Please express the records as a two-column CSV with the headers "target" and "click", one row per record, putting each record's text and its answer in their own quoted fields and turning line breaks into spaces. Begin at the line that has "Equivalence of bicycle tires (185, 803)" and stop after the line that has "Antique Bicycles (23, 748)", covering only those records.

#### DATA TO USE

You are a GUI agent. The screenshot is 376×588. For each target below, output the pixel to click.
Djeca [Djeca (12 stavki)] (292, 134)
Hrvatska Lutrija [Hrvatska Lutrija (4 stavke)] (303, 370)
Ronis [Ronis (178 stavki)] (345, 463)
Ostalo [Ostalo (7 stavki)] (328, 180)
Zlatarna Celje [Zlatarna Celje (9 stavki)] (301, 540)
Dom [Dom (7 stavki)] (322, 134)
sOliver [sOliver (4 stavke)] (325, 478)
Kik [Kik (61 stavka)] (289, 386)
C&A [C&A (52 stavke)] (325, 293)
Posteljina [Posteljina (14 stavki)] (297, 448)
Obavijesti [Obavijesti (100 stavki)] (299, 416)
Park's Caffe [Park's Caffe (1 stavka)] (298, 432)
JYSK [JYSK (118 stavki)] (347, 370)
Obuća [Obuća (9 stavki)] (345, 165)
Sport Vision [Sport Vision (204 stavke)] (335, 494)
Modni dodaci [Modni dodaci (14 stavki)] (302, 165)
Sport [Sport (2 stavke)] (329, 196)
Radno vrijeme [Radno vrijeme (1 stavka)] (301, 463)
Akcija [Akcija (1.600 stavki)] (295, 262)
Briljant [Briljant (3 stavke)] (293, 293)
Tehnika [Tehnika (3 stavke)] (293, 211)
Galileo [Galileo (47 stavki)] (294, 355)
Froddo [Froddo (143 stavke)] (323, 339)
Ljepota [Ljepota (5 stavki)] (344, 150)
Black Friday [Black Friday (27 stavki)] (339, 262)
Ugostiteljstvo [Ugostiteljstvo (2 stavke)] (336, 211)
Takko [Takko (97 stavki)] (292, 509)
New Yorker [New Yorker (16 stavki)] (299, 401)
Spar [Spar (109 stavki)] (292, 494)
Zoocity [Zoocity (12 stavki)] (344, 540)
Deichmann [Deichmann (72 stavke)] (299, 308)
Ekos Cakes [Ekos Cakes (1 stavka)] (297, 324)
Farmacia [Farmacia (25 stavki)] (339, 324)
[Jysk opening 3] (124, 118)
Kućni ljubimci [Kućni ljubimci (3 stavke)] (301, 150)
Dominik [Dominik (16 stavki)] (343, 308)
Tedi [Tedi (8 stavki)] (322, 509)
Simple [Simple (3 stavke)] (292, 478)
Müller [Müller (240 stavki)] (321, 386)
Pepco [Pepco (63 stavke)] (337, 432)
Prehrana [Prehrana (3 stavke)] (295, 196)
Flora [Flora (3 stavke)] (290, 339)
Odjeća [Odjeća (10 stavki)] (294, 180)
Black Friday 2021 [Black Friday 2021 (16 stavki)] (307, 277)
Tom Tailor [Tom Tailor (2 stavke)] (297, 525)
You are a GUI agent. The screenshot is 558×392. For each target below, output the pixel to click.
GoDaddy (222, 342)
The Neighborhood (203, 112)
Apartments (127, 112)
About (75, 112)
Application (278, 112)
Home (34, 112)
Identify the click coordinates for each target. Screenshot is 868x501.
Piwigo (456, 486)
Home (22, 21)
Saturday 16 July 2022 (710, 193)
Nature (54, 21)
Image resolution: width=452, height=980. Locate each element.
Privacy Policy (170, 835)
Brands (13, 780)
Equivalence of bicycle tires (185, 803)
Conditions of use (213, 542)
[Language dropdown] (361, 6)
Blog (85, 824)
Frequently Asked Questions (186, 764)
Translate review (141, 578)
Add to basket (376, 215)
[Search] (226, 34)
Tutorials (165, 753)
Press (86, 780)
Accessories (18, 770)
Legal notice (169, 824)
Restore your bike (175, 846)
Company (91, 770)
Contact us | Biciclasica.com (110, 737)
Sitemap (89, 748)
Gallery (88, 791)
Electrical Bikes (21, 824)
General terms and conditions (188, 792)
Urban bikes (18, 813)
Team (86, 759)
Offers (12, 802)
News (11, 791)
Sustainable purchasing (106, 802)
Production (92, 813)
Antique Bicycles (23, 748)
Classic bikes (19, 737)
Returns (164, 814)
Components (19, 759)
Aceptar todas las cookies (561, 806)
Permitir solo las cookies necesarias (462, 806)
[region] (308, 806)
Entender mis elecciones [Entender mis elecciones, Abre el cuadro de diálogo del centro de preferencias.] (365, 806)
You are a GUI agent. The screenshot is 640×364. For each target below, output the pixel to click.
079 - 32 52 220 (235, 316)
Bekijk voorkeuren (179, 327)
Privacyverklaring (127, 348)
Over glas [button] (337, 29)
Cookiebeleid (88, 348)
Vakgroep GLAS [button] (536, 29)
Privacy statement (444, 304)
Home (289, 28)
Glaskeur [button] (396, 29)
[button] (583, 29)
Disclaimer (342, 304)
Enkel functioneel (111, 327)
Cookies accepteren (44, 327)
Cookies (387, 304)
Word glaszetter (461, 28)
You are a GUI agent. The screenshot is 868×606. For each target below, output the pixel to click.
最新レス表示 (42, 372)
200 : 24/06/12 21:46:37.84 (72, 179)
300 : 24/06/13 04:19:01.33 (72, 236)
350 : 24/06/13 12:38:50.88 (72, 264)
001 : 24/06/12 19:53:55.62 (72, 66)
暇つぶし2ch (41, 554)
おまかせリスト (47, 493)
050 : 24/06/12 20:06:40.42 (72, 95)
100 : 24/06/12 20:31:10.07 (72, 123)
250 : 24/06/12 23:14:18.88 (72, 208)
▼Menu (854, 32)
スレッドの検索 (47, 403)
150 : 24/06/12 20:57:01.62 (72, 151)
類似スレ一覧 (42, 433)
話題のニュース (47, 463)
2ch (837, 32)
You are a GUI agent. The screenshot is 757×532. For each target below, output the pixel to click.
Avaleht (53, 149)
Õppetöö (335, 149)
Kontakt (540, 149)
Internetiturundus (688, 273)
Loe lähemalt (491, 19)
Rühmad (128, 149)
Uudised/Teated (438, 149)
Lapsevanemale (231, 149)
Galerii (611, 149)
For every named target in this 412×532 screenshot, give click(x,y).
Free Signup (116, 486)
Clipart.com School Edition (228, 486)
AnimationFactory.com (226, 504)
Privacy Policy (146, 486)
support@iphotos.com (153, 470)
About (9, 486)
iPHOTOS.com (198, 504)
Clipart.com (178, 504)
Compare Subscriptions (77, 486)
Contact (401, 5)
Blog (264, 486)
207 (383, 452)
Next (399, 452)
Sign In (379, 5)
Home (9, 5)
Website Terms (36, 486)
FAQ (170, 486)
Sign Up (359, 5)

########

▶ [THE ANSWER]:
target,click
"Equivalence of bicycle tires","(185, 803)"
"Conditions of use","(213, 542)"
"[Language dropdown]","(361, 6)"
"Blog","(85, 824)"
"Frequently Asked Questions","(186, 764)"
"Translate review","(141, 578)"
"Add to basket","(376, 215)"
"[Search]","(226, 34)"
"Tutorials","(165, 753)"
"Press","(86, 780)"
"Accessories","(18, 770)"
"Legal notice","(169, 824)"
"Restore your bike","(175, 846)"
"Company","(91, 770)"
"Contact us | Biciclasica.com","(110, 737)"
"Sitemap","(89, 748)"
"Gallery","(88, 791)"
"Electrical Bikes","(21, 824)"
"General terms and conditions","(188, 792)"
"Urban bikes","(18, 813)"
"Team","(86, 759)"
"Offers","(12, 802)"
"News","(11, 791)"
"Sustainable purchasing","(106, 802)"
"Production","(92, 813)"
"Antique Bicycles","(23, 748)"